Remettre l’apprentissage de nos langues respectives au cœur de l’amitié franco-allemande
L’idée que le traité de l’Élysée a contribué à rapprocher les sociétés des deux pays est une chimère : c’est d’abord l’apprentissage et la connaissance de leur langue respective. Or, il faut faire face à un triste constat : les Français et les Allemands parlent de moins en moins la langue de leurs voisins.
L’Office fédéral de la statistique (Destatis) a publié, à l’occasion de la commémoration de la signature du traité de l’Élysée, une enquête sur l’apprentissage de la langue française en Allemagne. Il en ressort ainsi que de moins en moins d’écoliers en Allemagne apprennent le français comme langue étrangère. Durant l’année scolaire 2021-2022, c’était le cas de 1,29 million d’élèves sur 8,44 millions, soit 15,3%. Il s’agit du taux le plus faible depuis l’année scolaire 1994-1995 (15,1%). Les chiffres en France sont plus inquiétants encore : selon le journal Les Échos, en 1995, plus de 600 000 élèves apprenaient l’allemand comme première langue. Ils n’étaient que 231 000 en 2015, et seulement 147 000 en 2021.
L’école et les associations ne sont pas considérées comme les principaux moteurs de l’amitié franco-allemande. Selon l’étude Ipsos, seulement 13% des Allemands et un peu plus de 18% des Français voient l’école comme la source principale de l’amitié franco-allemande. Il n’est donc pas surprenant que les acteurs politiques soient perçus comme les principaux promoteurs du couple franco-allemand : 61% des Français et 73% des Allemands pensent que les dirigeants politiques jouent le plus grand rôle dans la coopération entre les deux pays.
Une union franco-allemande en question ?
Dans ce contexte, les festivités organisées à la Sorbonne constituaient un véritable miroir de l’état actuel de la coopération entre les deux pays.
Pour aller au-delà de ce spectacle mis en scène par et pour les hommes politiques des deux rives du Rhin, on aurait pu souhaiter que les deux pays donnent un peu plus de substance et de chaire à cette journée en initiant partout sur leur territoire des manifestations culturelles, des événements sportifs et des rencontres entre les sociétés civiles des deux pays.
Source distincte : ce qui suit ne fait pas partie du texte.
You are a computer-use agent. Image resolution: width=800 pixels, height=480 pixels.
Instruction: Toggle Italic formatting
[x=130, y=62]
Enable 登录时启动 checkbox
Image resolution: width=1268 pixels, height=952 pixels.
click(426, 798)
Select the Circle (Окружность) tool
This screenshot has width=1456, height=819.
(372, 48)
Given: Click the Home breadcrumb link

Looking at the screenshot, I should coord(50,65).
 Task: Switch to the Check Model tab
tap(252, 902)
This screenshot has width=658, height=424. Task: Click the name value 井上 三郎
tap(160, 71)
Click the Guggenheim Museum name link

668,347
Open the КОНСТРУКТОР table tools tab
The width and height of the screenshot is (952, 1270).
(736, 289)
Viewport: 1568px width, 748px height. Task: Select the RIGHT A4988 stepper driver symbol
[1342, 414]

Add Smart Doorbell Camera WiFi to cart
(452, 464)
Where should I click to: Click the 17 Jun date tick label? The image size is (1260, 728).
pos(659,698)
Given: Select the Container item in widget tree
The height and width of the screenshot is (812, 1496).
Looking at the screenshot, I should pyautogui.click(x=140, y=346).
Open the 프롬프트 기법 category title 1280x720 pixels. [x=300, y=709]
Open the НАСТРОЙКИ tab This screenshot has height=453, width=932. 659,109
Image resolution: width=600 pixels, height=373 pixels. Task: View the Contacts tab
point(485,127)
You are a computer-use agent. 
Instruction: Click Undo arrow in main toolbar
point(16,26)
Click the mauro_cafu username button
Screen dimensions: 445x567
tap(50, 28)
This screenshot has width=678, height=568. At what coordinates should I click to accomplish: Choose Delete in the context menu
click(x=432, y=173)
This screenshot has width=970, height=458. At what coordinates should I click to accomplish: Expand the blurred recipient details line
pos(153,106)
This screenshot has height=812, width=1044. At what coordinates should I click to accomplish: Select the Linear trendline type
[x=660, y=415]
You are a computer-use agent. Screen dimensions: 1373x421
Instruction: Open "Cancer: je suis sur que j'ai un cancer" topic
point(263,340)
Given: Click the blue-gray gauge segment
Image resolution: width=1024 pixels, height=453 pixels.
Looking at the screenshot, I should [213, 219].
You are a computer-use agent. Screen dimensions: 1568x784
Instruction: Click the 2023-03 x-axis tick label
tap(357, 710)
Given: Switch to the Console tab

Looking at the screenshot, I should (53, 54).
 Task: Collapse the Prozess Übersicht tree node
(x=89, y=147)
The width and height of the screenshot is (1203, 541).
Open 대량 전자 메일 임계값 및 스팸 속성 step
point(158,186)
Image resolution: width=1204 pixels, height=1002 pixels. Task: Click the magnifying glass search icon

Paris et Berlin ont orchestré un colloque politique : il aurait fallu organiser une fête populaire.
Désormais, place au réel et à ce que le chancelier Olaf Scholz a nommé la « machine du compromis ». Même si quelques associations et clubs de réflexions, à l’image de l’Association pour un état fédéral franco-allemand, le définissent toujours comme un de leurs objectifs ultimes, le rêve de voir l’amitié franco-allemande se développer à l’avenir en une union franco-allemande est bien loin.
Avant de rêver, il importe de consolider les bases et de solidifier autant que possible une amitié franco-allemande qui ne va pas de soi. Pour ce faire, il ne faut surtout pas tenter de dissimuler les problèmes bien réels qui vont continuer à jalonner notre histoire commune. Il faut au contraire les anticiper, les expliquer, et les discuter. Il a fallu beaucoup de travail pour permettre au couple franco-allemand d’atteindre les soixante ans, mais ce travail n’est pas fini : malgré cet âge avancé, la retraite n’est pas pour tout de suite.